To watch birds with Martin is like taking a gastronomic tour of Paris with Jacques Pépin or Alain Ducasse by your side. Not only does he have a wealth of knowledge, he willingly shares it in an easy-to-understand way. With an ever-present smile, he tackles even the silliest questions.

“I am not the kind of bird watcher who likes to check off lists of birds I have seen,” Martin said. “I prefer to learn about the birds, their history, and their migration routes.” With his skill, he may or may not be fun to watch a movie with … He can spot a bird error instantly, like the one in the British Mary Poppins “Spoonful of Sugar” scene where a robin appears. “I immediately recognized the error,” he said, the robin here has a brighter orange chest. That was an American Robin!”

With Martin’s guidance—through high-powered scopes, standing in fields, marshes, and mountaintops—I began to really see how exciting the details of birds can be. Whether you are a seasoned birder or a newbie, Extremadura, with its endless variety of species, is definitely the place to immerse yourself.

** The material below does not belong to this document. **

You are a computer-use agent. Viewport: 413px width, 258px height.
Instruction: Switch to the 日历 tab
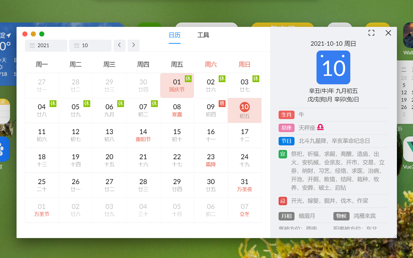175,35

Extremadura scenes. Photos: Extremadura Tourism

Plenty to See and Do in Extremadura

As a group, we saw well over a hundred bird species on the trip. Some of my favorites were spotted at Monfragüe National Park. Griffon and Black Vultures soared overhead, catching thermals before gliding off in search of food. We saw migratory Egyptian Vultures arriving alongside the smaller Peña Falcon with its striking black-and-white tail. Golden, Spanish, and Imperial Eagles—along with Bonelli Eagles—were just arriving across the Strait of Gibraltar after wintering in Africa.

There actually is an annual census of cranes in Extremadura, with numbers often exceeding 115,000, and we were lucky enough to see some of them.

Once you start zoning in on watching for birds, you become more aware of them everywhere. Of course, some were hard to miss, like the storks that set up nests seemingly wherever they pleased and sometimes in the most unusual places. They nested on church steeples and even construction scaffolding. And then there were the four-foot-tall pink flamingos that had migrated just that day from the south and were feeding in a lagoon at a government nature center.

You can’t help but be swept up by the enthusiasm of a birder who has just seen a “hoopoe” with its magnificent crown of feathers, a flock of meadow pipits, or a fan-tailed warbler making its distinctive zit-zit-zit sound. And that, as Martin would say, is a “jolly good” day.

I returned to our farm in Pennsylvania determined to better appreciate the calls and coloring of the robins, swallows, cardinals, hawks, buzzards, and woodpeckers that sing and flit about the property. Certainly, here in Pennsylvania, we have a fine sampling of American birds—but nowhere near the variety and species of one very special place: Spain’s Extremadura.